Data provided:
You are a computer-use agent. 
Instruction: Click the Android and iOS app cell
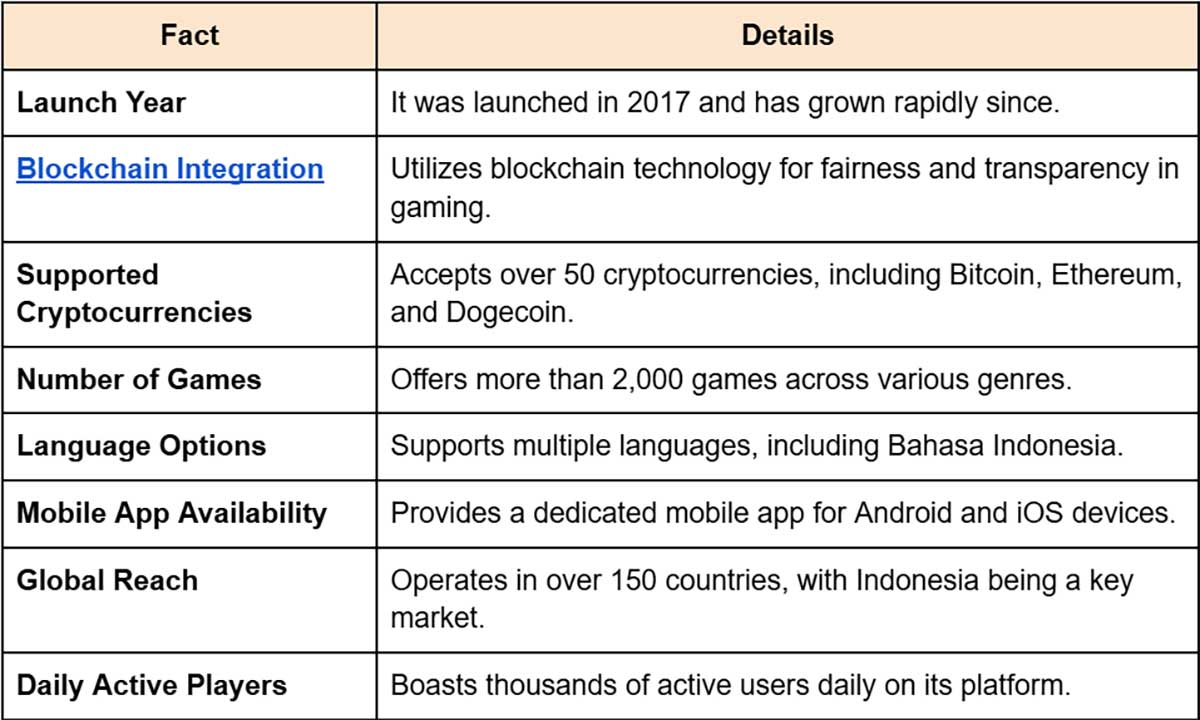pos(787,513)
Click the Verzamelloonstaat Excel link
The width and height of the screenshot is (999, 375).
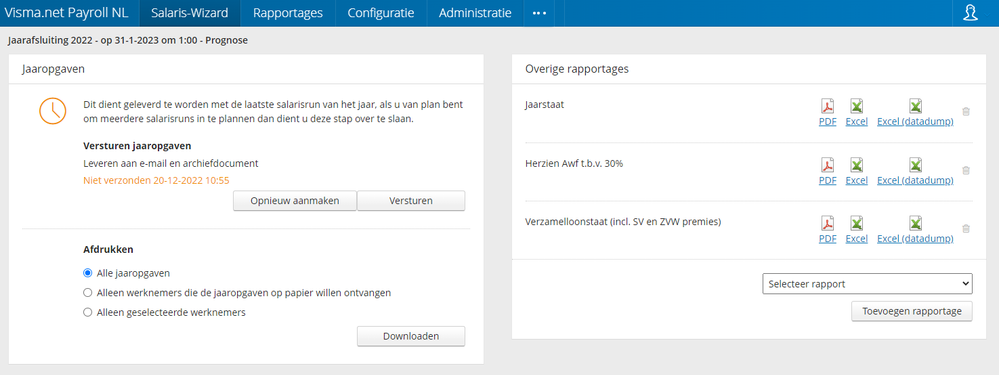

Goal of the exercise: Everything in the listing above must be retyped exactly, except for the pictures.

Output:
You are a computer-use agent. 
Instruction: Click the Android and iOS app cell
pos(787,513)
Click the Verzamelloonstaat Excel link
The width and height of the screenshot is (999, 375).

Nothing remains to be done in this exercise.